Виктор Шевелов - Те, кого мы любим – живут
— И ты радуешься? — спросил я.
— На фронте быть успеем, умереть — тоже! А ты, Метелин, — огорошил он вдруг меня, — готовься в дорогу, повезешь в штаб фронта пакет с отчетом о боевой и политической подготовленности. Это я тебе удружил, откровенно говорю. Хочу подышать не отравленным тобою воздухом. Мне приказано принять временно твой взвод.
Березин рассмеялся.
— Смеется хорошо тот, кто смеется последним, — сказал я, холодея. Мне трудно было поверить в столь быструю перемену: «На фронте быть успеем…» Я продолжал оставаться о нем лучшего мнения: его желание стать лучшим, чем он есть от природы, еще не выветрилось; он просто в некоторой степени напоминает человека, которого столкнули в одежде и сапогах с обрыва в воду; начиненный газетами и радио, сладкими речами школьных учителей о жизни, он мнил себя законченным знатоком ее, хотя подлинная жизнь текла мимо него.
— Надеюсь смеяться последним тоже, — уверенно заявил Березин.
— Спасибо, что предупредил, — сказал я. — Придумаю черт знает что, наконец прикинусь больным, но не поеду! Постараюсь сам принять твой взвод.
Березин порозовел, взгляд голубых глаз выразил растерянность. Он не ожидал подобного оборота.
— Неужели ты способен на подлость?
— Вот уж поистине, в своем глазу бревна не видно! Я сделаю все, чтобы насолить тебе. Так и знай, и я тебе говорю откровенно. Твоя ахиллесова пята от меня не скрыта. Сегодня же выложу Каталине все о тебе, разрисую так, что волосы зашевелятся. А потом скажу: гляди, король-то голый!
Березин изо всех сил пытался сохранить хладнокровие, но лицо его из разового стало белым.
— Худшего, что ты уже сделал для меня, ты не сделаешь, — процедил он.

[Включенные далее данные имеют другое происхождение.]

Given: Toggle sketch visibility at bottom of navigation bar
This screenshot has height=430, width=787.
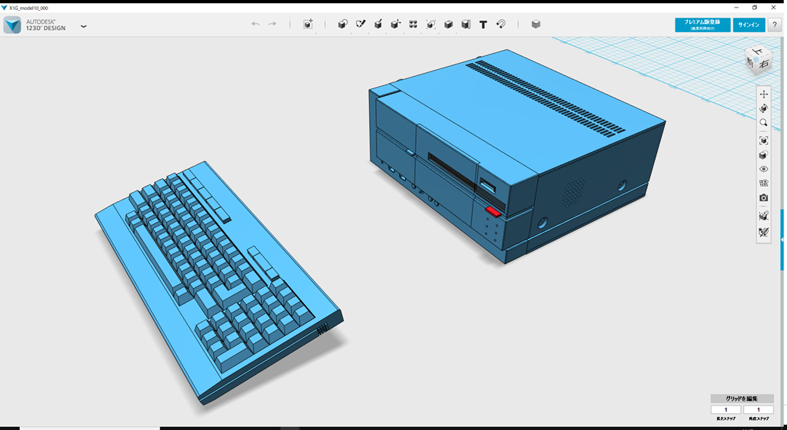Looking at the screenshot, I should (763, 232).
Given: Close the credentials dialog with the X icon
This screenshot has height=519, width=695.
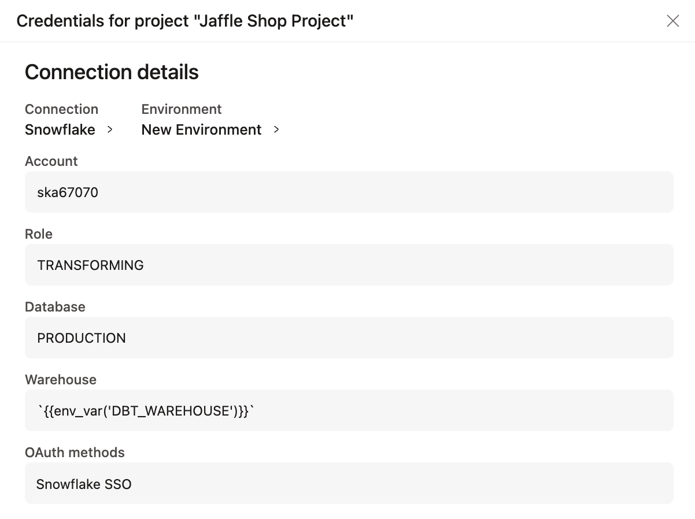Looking at the screenshot, I should point(672,21).
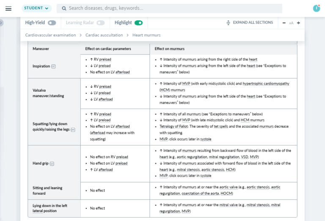Increase font size with the plus icon
Screen dimensions: 325x221
click(298, 23)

— Не понимаю. Нельзя ли точнее?
— А везти тебе пакет все равно придется, — уклонился Березин от ответа, — об этом Войтова просила и Каталина.
Настала моя очередь окаменеть.
— Я не верю, Березин, ни одному твоему слову.
Он смотрел на меня насмешливо, сомневаться в его правдивости не приходилось.
— Можешь не верить. Я тебе, кстати, ничего и не говорил.
За пологом палатки раздались девичьи голоса:
— Товарищи лейтенанты, можно к вам?
Березин сорвал со спинки стула трусы и майку и поспешно сунул под одеяло.
— Конечно, конечно, — ответил он живо.
Вошла Каталина с подругами-радистками — Раей и Тоней. В палатке тесно, повернуться негде. Стул у моей койки завален книгами, Березина — склянками, бритвами, щетками, уставами строевой службы, а к маленькому столику вообще не подойти: оккупированный все тем же незатейливым хозяйством Березина, он гнулся на своих зыбких ножках.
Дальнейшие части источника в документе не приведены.